9th IEEE/EMBS International Conference on Neural Engineering (NER), San-Francisco, Costa Rica, 20 - 23 March 2019, pp.577-580, (Full Text) identifier identifier

  • Publication Type: Conference Paper / Full Text
  • Volume:
  • Doi Number: 10.1109/ner.2019.8717152
  • City: San-Francisco
  • Country: Costa Rica
  • Page Numbers: pp.577-580
  • Keywords: EEG, deep learning, classification
  • Open Archive Collection: AVESIS Open Access Collection
  • Middle East Technical University Affiliated: Yes

Abstract

The problem of detecting the presence of Social Anxiety Disorder (SAD) using Electroencephalography (EEG) for classification has seen limited study and is addressed with a new approach that seeks to exploit the knowledge of EEG sensor spatial configuration. Two classification models, one which ignores the configuration (model 1) and one that exploits it with different interpolation methods (model 2), are studied. Performance of these two models is examined for analyzing 34 EEG data channels each consisting of five frequency bands and further decomposed with a filter bank.

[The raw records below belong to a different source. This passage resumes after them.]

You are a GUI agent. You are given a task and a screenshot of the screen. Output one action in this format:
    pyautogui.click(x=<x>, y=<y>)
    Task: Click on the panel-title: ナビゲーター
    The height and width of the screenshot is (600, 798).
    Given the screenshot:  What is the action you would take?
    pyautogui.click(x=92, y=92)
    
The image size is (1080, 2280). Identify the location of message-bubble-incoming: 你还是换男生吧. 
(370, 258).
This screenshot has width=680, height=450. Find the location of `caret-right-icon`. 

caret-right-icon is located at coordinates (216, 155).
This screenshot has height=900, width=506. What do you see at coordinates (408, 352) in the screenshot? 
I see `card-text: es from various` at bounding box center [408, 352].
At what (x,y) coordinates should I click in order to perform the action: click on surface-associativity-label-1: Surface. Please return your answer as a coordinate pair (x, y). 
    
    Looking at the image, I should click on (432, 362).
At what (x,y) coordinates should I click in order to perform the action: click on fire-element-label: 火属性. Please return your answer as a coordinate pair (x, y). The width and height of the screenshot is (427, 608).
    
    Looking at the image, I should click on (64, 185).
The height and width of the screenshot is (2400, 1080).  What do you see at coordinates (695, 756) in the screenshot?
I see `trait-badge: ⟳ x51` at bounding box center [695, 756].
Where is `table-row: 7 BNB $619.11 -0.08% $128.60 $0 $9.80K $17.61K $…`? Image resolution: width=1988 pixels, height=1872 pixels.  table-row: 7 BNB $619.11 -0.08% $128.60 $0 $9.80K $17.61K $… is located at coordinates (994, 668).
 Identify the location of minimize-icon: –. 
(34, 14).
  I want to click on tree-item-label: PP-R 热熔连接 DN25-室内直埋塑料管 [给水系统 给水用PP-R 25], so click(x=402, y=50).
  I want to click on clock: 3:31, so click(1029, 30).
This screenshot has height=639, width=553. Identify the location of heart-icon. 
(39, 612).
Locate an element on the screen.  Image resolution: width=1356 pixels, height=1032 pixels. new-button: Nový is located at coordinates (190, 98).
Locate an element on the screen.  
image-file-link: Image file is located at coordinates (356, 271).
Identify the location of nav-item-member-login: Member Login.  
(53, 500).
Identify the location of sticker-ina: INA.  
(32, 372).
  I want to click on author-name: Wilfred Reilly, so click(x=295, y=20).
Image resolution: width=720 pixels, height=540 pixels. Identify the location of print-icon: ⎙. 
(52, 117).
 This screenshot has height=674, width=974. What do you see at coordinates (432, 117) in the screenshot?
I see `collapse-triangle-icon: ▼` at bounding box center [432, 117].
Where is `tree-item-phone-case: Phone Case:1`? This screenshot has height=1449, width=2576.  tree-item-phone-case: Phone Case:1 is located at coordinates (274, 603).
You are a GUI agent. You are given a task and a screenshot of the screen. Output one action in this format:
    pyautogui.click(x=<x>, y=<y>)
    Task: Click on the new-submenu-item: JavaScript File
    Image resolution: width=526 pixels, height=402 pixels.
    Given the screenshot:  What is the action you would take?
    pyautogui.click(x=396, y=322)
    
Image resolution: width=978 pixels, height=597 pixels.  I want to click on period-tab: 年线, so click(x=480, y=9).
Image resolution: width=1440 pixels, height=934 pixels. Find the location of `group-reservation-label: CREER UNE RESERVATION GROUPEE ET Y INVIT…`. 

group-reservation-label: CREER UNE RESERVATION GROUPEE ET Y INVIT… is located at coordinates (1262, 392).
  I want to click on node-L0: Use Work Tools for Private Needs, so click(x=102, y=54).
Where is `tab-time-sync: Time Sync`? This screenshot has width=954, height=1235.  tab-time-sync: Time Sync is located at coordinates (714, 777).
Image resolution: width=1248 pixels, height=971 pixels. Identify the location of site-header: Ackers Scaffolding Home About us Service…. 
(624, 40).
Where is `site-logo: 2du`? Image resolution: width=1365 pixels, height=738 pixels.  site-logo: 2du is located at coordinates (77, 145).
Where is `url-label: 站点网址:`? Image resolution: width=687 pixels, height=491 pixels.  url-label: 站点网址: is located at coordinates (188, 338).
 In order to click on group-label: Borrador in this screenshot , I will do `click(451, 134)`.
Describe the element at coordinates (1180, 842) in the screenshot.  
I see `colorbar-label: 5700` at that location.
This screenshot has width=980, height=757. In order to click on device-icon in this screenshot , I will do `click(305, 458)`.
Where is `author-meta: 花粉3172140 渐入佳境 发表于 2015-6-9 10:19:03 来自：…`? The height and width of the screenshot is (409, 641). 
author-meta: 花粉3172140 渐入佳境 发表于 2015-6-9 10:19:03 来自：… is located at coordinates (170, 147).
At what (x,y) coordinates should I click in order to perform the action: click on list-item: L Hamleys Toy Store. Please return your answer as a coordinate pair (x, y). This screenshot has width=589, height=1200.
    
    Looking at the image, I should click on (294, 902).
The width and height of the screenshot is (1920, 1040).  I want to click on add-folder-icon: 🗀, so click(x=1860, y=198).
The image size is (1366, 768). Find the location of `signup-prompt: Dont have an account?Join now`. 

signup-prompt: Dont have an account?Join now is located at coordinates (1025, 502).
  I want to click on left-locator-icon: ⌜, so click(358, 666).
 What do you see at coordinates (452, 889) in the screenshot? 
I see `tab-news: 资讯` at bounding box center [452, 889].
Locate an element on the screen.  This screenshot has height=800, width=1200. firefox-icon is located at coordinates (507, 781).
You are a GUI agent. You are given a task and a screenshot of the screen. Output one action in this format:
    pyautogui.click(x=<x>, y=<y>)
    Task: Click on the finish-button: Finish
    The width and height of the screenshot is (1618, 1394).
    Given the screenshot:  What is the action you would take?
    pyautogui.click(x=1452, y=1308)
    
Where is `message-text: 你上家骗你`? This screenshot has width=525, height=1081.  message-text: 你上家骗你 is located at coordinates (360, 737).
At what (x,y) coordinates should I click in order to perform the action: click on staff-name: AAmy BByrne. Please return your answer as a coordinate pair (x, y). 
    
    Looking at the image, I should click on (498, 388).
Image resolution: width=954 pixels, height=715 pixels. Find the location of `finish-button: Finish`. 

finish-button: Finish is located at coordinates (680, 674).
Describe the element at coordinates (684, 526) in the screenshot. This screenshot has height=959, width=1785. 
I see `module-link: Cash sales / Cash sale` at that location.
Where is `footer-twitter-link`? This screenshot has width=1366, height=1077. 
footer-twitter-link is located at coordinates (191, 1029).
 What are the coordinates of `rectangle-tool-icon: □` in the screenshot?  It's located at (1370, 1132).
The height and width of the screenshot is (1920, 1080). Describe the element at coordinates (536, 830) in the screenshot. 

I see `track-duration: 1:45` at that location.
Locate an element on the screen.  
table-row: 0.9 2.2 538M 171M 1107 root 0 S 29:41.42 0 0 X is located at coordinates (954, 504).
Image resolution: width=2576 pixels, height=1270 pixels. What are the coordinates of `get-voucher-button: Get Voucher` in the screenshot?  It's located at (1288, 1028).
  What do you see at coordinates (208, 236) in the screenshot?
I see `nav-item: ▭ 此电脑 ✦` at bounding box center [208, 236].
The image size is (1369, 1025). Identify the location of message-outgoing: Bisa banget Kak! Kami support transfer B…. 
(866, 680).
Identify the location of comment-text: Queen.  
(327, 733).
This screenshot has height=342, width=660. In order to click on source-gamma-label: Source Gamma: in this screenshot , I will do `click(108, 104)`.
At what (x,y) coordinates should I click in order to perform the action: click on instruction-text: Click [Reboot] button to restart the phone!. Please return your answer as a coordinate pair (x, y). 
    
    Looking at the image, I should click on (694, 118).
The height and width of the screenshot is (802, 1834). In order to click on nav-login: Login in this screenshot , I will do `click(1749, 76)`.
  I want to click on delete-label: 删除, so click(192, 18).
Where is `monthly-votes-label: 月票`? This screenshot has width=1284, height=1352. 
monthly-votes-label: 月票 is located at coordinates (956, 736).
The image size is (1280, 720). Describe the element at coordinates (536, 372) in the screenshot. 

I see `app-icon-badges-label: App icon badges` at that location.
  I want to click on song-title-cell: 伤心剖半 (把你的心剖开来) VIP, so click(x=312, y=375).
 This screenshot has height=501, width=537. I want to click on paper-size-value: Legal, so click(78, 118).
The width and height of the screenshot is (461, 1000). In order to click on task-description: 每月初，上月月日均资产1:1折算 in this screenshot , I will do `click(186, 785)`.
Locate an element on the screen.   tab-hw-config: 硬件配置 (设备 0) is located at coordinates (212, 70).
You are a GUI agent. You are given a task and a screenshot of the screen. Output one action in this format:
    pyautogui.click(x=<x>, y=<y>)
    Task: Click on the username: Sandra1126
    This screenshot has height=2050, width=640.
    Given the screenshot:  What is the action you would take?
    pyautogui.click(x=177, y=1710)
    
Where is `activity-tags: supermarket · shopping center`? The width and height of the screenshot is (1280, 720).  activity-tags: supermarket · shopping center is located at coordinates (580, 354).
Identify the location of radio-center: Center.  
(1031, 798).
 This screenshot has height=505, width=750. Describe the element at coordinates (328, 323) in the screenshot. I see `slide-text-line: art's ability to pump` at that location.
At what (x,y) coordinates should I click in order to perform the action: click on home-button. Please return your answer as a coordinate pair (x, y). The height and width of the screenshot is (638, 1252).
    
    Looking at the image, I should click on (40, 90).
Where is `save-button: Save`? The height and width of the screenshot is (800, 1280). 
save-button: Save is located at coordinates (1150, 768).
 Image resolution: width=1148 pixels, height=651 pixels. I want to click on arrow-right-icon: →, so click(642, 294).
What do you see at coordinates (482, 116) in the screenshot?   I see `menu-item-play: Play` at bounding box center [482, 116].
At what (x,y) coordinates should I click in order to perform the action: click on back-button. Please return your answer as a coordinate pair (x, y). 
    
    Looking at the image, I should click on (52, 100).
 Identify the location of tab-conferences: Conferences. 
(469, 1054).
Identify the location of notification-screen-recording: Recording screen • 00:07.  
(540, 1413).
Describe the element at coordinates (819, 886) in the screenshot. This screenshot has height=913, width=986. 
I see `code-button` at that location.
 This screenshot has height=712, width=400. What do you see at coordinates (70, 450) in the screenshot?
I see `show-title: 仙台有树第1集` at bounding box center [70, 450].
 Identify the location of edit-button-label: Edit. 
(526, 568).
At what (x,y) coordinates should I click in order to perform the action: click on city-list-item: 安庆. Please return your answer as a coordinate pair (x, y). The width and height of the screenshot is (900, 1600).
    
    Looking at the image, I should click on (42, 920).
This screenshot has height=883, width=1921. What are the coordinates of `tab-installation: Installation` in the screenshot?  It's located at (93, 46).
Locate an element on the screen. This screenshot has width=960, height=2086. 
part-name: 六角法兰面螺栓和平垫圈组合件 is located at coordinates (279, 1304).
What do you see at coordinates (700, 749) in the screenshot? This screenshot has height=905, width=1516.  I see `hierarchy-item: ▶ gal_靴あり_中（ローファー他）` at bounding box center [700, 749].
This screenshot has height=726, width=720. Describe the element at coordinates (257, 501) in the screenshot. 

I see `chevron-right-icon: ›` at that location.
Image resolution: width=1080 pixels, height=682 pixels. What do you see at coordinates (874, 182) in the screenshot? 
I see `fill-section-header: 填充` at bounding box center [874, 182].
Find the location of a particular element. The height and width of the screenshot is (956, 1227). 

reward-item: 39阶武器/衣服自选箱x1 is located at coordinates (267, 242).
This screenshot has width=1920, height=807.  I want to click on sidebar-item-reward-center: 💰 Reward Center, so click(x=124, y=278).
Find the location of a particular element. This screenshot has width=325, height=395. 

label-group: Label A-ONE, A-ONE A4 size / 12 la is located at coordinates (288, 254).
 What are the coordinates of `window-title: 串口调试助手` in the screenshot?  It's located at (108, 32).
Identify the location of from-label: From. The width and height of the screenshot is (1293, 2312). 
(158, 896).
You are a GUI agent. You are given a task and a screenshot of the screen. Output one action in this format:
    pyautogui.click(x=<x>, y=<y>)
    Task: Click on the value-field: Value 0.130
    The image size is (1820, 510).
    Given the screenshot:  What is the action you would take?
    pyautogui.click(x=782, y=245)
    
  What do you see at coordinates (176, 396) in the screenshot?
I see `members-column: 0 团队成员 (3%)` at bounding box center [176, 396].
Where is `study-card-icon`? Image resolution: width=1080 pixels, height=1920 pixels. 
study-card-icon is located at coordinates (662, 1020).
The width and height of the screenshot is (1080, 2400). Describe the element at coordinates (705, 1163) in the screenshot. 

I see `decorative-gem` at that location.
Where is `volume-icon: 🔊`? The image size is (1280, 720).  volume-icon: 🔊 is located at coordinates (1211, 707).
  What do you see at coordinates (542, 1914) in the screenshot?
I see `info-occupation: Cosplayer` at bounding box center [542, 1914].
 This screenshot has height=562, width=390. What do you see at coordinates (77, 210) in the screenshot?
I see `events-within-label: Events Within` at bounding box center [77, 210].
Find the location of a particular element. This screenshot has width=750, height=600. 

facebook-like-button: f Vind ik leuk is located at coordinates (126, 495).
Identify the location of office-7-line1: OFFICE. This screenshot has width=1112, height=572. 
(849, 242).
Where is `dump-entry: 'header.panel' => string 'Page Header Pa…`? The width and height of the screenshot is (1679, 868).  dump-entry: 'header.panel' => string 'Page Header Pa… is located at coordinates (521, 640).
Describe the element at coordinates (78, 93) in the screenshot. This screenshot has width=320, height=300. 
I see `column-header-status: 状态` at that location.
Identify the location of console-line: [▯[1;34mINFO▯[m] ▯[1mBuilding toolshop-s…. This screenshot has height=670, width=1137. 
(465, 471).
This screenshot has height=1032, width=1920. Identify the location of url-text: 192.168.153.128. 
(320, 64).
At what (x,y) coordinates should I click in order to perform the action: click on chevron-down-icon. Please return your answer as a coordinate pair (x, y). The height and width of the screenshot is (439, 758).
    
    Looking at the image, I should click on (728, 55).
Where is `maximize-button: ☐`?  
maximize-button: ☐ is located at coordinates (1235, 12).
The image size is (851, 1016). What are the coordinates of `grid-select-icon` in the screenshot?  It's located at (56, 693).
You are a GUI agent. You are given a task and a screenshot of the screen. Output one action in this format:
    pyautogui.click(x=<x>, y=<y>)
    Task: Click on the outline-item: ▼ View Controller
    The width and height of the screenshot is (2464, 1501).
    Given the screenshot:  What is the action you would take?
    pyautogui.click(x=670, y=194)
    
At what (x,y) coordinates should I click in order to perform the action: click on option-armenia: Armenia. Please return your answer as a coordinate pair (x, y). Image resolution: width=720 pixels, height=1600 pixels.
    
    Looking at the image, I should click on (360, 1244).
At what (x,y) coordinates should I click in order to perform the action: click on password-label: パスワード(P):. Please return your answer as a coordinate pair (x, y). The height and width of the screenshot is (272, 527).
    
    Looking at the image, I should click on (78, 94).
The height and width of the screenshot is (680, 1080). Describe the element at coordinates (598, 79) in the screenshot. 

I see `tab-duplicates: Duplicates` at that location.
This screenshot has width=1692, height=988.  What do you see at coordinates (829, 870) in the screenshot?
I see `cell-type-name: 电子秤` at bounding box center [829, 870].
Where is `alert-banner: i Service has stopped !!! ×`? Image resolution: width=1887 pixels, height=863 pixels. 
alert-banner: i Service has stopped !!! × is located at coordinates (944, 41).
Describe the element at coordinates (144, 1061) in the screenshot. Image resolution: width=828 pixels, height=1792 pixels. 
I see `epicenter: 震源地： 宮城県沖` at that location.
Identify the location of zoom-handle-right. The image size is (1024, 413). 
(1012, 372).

The data are collected from 64 subjects consisting of healthy controls and patients with SAD. Validity of our hypothesis that model 2 will significantly outperform model 1 is borne out in the results, with accuracy 6-7% higher for model 2 for each machine learning algorithm we investigated. Convolutional Neural Networks (CNN) were found to provide much better performance than SVM and kNNs.